- **AIM OF THE TASK**:
All lines from the one containing "The width and height of the screenshot is (1416, 726)." through the final line of the entries are to be written out verbatim; no other line is to be included.

##### INFORMATION SUPPLIED #####

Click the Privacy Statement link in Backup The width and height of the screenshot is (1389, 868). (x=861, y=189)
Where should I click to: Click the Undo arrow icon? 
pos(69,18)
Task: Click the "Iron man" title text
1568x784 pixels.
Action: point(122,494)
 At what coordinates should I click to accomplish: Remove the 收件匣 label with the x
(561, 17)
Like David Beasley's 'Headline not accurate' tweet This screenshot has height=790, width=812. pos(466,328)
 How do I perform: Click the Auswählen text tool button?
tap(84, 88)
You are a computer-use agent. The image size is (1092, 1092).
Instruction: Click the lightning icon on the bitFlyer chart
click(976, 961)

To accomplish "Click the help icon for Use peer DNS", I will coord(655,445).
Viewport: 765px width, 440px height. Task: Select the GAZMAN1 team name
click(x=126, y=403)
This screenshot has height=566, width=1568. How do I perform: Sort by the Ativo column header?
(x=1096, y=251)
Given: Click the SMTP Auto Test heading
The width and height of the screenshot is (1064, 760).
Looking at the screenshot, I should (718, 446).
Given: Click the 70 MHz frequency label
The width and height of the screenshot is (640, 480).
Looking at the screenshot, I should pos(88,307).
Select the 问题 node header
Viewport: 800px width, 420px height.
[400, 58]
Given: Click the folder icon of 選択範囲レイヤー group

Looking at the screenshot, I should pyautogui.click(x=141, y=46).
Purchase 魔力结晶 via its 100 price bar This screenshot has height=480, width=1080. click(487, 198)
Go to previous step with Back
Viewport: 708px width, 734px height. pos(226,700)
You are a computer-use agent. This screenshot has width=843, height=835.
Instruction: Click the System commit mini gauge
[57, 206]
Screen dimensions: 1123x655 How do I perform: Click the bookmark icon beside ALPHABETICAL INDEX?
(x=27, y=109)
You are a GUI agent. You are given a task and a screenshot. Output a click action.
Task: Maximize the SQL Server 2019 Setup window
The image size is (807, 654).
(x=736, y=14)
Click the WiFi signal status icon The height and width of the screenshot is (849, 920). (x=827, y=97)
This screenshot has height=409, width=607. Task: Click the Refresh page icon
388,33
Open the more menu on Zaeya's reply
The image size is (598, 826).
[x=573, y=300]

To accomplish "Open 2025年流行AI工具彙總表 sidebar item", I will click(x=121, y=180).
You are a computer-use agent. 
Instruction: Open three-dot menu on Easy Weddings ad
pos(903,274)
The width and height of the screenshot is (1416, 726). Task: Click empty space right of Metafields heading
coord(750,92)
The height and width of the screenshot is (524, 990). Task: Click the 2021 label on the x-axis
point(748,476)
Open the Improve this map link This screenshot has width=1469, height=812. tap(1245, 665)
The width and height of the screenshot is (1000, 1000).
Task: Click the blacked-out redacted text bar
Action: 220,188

#####

- **RESPONSE AREA**:
The width and height of the screenshot is (1416, 726). Task: Click empty space right of Metafields heading
coord(750,92)
The height and width of the screenshot is (524, 990). Task: Click the 2021 label on the x-axis
point(748,476)
Open the Improve this map link This screenshot has width=1469, height=812. tap(1245, 665)
The width and height of the screenshot is (1000, 1000).
Task: Click the blacked-out redacted text bar
Action: 220,188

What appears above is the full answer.